Bangko Sentral ng Pilipinas (BSP) Governor Eli M. Remolona Jr. admitted there is intense pressure to defend the Philippine peso against its continued decline, but said the central bank has held its ground, as the economics of it do not justify intervention.
“There’s tremendous pressure to defend the peso, and we’ve resisted it,” Remolona told reporters on the sidelines of a Rotary Club event on Thursday, Jan. 8, noting that “the economics of it doesn’t warrant defending the peso.”
Remolona added that, in the past, he would have encouraged a weaker peso to boost manufacturing exports, but now any intervention is unnecessary, as the current economy benefits neither from a weak nor strong peso, given that it is dominated by services.
This came as conversations steered toward the peso plunging on Wednesday, Jan. 7, to a fresh all-time low of ₱59.355 versus the United States (US) dollar.
Meanwhile, Singapore-based DBS Bank Ltd. said a weaker peso should not be a concern, as it is expected to rebound and remain stable on the back of robust remittance inflows, services exports, and still-subdued inflation.
“We see more room for peso rates to decline relative to Asian peers,” and a weaker peso is “not worrisome,” DBS senior rates strategist Eugene Leow and rates strategist/economist Samuel Tse wrote in a Jan. 7 commentary.
The Singaporean bank noted that the peso has underperformed across the region, but it does not expect the BSP to carry out aggressive intervention.
Leow and Tse said their expectation aligns with the BSP’s position that the peso should be determined by the market. The BSP maintains that it will only intervene in the foreign exchange (forex) market if the peso follows a losing path that fuels inflation.
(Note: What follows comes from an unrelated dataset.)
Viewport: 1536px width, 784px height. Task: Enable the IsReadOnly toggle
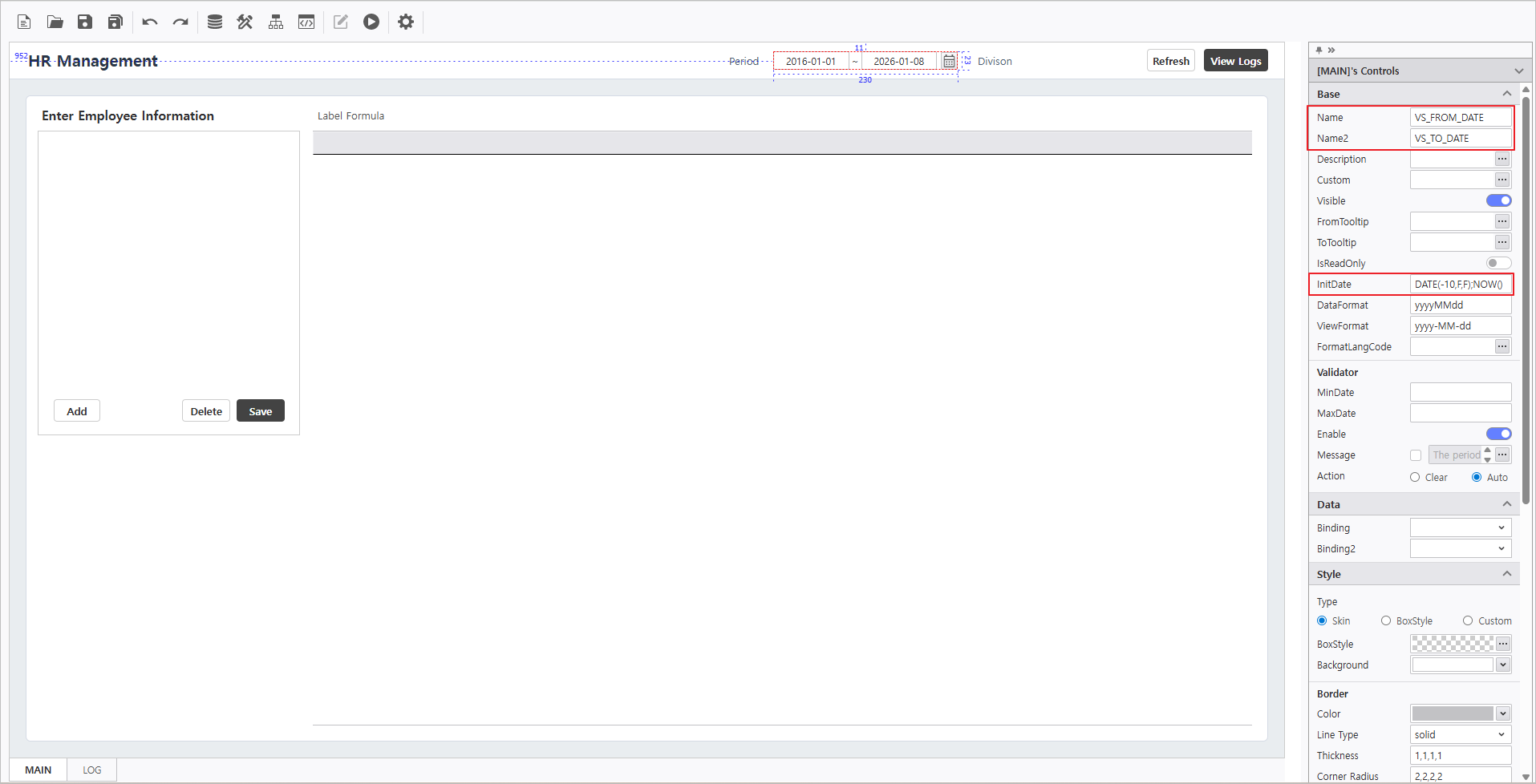click(1498, 263)
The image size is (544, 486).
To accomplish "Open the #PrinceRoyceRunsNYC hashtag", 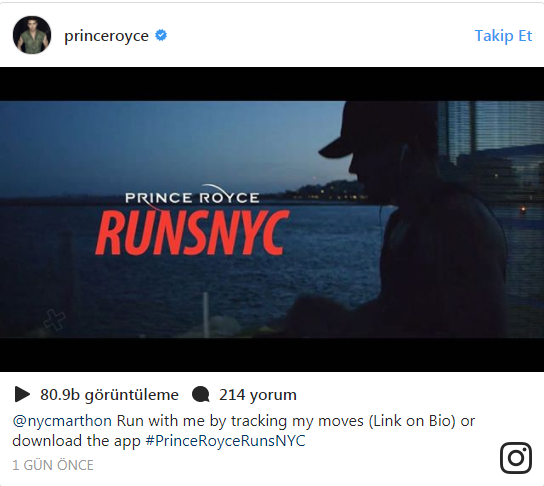I will tap(226, 441).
“While the weaker peso partially offsets tariff effects, medium-term fundamentals still point to forex resilience, supported by remittance inflows, robust services exports, still-moderate inflation, and ongoing reform momentum,” the commentary read.
DBS also sounded bullish on the peso and Thai baht, as they are seen performing better than other currencies in the region amid the BSP’s easing bias.
In particular, DBS anticipates the central bank will deliver a cumulative 50 basis points (bps) of cuts in the first semester of 2026, bringing the current benchmark rate of 4.5 percent down to four percent.
“A soft growth patch and a clear shift toward dovish communication at BSP meetings reinforce expectations for front-loaded policy support,” the economists said, noting that easing to the neutral rate of four percent will cushion growth from worsening.
Growth is forecast by the BSP to recover to 5.4 percent this year, from its 4.6-percent forecast for 2025. Economic managers also reduced the gross domestic product (GDP) growth goal to five to six percent in 2026, from a previously stronger six to seven percent.
On prices, inflation posted an unexpected uptick to 1.8 percent in December 2025, bringing full-year inflation to 1.7 percent—still below the government target band of two to four percent. Against this backdrop, Remolona said another rate cut is possible, with the easing cycle nearing its end.
DBS noted that the peso faced pressure due to mounting expectations of further BSP easing and narrowing interest rate differentials between the US Federal Reserve and the BSP.
MUFG Bank Ltd. has also trimmed its peso outlook, citing a weaker currency in 2025 and rising risks from recent rice import policy changes, although planned government spending is expected to provide modest support.
For the Japanese lender, the US dollar-peso pair is expected to gradually move lower to the ₱58 level in the first half of the year but increase to ₱59.5:$1 by the end of 2026.